Exercise aim -> Across the entries below, count the lines that contain the word "computer" and reply with that number only.

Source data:
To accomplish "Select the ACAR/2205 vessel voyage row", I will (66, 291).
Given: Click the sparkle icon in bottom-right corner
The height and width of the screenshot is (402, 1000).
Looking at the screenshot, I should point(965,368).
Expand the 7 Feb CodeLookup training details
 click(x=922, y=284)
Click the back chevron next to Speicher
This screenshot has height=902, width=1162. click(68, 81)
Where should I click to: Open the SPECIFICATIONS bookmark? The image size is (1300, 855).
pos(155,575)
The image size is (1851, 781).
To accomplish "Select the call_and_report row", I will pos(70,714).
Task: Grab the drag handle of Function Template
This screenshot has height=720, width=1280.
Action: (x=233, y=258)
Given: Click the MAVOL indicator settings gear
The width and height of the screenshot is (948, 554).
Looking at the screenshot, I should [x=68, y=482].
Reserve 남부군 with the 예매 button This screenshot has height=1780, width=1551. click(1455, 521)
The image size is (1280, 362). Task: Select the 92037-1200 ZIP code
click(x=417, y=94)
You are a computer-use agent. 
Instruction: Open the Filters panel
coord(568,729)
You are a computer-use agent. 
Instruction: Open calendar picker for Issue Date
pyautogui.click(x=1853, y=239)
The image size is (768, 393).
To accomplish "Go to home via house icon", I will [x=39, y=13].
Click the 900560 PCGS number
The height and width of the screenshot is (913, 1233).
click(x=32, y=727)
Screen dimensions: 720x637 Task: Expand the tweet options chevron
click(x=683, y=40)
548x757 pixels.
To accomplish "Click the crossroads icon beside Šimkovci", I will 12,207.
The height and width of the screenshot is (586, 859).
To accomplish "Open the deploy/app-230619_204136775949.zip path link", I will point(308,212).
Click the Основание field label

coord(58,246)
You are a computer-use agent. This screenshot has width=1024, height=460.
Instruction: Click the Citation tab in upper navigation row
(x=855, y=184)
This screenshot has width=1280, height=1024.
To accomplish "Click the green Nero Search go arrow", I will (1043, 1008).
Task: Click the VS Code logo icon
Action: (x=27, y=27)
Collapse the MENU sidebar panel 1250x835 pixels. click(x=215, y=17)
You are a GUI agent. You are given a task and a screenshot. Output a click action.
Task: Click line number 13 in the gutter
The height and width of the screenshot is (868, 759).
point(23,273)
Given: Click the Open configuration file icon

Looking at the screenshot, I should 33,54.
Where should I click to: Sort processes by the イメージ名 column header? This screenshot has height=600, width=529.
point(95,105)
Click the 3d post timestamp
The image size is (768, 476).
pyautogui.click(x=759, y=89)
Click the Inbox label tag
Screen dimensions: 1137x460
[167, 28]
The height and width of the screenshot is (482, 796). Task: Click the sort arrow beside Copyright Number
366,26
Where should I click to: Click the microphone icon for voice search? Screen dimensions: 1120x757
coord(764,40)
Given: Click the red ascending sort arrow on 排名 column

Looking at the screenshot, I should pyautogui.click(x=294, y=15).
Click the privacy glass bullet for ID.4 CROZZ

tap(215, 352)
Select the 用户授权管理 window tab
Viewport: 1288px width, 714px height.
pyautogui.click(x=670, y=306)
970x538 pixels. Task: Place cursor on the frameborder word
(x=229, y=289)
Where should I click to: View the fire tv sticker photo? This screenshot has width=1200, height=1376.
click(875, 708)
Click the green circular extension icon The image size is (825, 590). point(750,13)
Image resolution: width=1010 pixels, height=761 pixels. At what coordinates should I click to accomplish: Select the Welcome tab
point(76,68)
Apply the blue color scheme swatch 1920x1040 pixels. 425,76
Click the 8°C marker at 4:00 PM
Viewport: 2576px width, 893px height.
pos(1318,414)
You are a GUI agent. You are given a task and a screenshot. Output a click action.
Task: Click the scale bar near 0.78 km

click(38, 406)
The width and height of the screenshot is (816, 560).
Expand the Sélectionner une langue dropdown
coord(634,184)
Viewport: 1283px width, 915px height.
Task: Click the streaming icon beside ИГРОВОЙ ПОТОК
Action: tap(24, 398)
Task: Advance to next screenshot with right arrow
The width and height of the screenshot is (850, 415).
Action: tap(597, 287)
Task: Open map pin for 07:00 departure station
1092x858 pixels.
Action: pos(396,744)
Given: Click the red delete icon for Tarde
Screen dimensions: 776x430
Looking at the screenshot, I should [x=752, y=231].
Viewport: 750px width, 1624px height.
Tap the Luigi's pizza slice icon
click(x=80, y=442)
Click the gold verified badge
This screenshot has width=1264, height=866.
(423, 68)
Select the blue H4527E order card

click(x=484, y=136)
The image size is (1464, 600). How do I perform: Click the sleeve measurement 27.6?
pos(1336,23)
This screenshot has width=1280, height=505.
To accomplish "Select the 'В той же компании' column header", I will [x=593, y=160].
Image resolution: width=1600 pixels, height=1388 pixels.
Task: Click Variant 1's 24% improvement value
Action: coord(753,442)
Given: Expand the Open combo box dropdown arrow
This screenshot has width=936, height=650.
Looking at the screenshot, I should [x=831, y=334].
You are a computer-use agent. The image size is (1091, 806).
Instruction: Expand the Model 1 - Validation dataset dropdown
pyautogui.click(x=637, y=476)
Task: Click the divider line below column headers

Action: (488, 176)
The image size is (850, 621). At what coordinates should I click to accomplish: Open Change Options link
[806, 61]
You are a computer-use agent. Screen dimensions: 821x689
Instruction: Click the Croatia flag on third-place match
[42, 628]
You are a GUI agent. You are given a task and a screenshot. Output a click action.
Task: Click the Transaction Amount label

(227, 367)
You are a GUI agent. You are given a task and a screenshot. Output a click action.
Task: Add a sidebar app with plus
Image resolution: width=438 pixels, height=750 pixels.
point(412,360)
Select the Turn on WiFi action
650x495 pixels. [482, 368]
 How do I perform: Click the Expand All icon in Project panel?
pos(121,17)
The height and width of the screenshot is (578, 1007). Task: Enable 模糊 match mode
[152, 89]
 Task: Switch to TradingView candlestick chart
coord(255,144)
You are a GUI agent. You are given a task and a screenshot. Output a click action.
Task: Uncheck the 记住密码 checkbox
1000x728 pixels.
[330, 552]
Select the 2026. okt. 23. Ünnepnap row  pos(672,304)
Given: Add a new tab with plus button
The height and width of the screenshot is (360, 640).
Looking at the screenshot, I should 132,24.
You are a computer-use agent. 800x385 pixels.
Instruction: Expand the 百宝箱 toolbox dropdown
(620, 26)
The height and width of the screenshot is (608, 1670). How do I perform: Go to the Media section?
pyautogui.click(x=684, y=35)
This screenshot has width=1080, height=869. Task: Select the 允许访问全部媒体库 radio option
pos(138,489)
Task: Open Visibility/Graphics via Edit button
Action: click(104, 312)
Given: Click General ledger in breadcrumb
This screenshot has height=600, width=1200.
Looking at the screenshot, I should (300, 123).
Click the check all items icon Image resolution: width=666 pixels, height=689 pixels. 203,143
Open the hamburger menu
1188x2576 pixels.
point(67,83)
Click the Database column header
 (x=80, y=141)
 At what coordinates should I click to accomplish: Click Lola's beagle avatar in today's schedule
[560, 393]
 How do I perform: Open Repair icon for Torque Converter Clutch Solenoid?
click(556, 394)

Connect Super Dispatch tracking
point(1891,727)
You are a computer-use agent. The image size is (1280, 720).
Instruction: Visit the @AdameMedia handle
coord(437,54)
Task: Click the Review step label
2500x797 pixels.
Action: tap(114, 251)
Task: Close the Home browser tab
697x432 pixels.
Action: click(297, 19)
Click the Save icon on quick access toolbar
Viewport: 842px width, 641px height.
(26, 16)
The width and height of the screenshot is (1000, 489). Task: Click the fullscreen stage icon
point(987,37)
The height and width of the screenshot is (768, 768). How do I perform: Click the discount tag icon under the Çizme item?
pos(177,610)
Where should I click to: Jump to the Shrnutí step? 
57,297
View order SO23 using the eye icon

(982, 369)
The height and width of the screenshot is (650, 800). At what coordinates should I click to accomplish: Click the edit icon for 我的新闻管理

Result for this task -> 7